- **Task instructions**:
Can you print every record below exactly as written?

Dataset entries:
%%

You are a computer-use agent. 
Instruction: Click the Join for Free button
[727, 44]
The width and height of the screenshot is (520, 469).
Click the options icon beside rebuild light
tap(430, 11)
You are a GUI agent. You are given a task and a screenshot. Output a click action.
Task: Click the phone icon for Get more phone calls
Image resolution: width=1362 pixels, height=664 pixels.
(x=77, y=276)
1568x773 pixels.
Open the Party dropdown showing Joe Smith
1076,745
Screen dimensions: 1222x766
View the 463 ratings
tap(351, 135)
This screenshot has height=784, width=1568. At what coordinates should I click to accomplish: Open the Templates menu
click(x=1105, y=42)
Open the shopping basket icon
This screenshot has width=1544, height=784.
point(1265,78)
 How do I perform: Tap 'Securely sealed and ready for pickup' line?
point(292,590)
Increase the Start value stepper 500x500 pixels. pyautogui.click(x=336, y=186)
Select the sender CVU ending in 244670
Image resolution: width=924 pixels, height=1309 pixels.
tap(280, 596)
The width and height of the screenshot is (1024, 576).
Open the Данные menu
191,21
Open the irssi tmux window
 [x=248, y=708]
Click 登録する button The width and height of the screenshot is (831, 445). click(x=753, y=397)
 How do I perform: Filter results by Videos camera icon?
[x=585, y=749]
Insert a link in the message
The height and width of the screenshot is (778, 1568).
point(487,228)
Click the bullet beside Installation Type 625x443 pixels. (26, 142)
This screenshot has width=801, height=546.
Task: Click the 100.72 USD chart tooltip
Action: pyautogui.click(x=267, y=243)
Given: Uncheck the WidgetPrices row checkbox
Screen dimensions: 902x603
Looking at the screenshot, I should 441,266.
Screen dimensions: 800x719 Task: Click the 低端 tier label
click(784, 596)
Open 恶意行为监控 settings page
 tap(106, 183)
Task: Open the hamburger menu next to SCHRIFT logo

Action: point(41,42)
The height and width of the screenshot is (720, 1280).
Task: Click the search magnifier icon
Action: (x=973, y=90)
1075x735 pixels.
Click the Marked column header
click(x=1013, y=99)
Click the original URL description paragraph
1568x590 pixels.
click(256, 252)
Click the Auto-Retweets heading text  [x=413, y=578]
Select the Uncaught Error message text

%%

- **Task output**:
You are a computer-use agent. 
Instruction: Click the Join for Free button
[727, 44]
The width and height of the screenshot is (520, 469).
Click the options icon beside rebuild light
tap(430, 11)
You are a GUI agent. You are given a task and a screenshot. Output a click action.
Task: Click the phone icon for Get more phone calls
Image resolution: width=1362 pixels, height=664 pixels.
(x=77, y=276)
1568x773 pixels.
Open the Party dropdown showing Joe Smith
1076,745
Screen dimensions: 1222x766
View the 463 ratings
tap(351, 135)
This screenshot has height=784, width=1568. At what coordinates should I click to accomplish: Open the Templates menu
click(x=1105, y=42)
Open the shopping basket icon
This screenshot has width=1544, height=784.
point(1265,78)
 How do I perform: Tap 'Securely sealed and ready for pickup' line?
point(292,590)
Increase the Start value stepper 500x500 pixels. pyautogui.click(x=336, y=186)
Select the sender CVU ending in 244670
Image resolution: width=924 pixels, height=1309 pixels.
tap(280, 596)
The width and height of the screenshot is (1024, 576).
Open the Данные menu
191,21
Open the irssi tmux window
 [x=248, y=708]
Click 登録する button The width and height of the screenshot is (831, 445). click(x=753, y=397)
 How do I perform: Filter results by Videos camera icon?
[x=585, y=749]
Insert a link in the message
The height and width of the screenshot is (778, 1568).
point(487,228)
Click the bullet beside Installation Type 625x443 pixels. (26, 142)
This screenshot has width=801, height=546.
Task: Click the 100.72 USD chart tooltip
Action: pyautogui.click(x=267, y=243)
Given: Uncheck the WidgetPrices row checkbox
Screen dimensions: 902x603
Looking at the screenshot, I should 441,266.
Screen dimensions: 800x719 Task: Click the 低端 tier label
click(784, 596)
Open 恶意行为监控 settings page
 tap(106, 183)
Task: Open the hamburger menu next to SCHRIFT logo

Action: point(41,42)
The height and width of the screenshot is (720, 1280).
Task: Click the search magnifier icon
Action: (x=973, y=90)
1075x735 pixels.
Click the Marked column header
click(x=1013, y=99)
Click the original URL description paragraph
1568x590 pixels.
click(256, 252)
Click the Auto-Retweets heading text  [x=413, y=578]
Select the Uncaught Error message text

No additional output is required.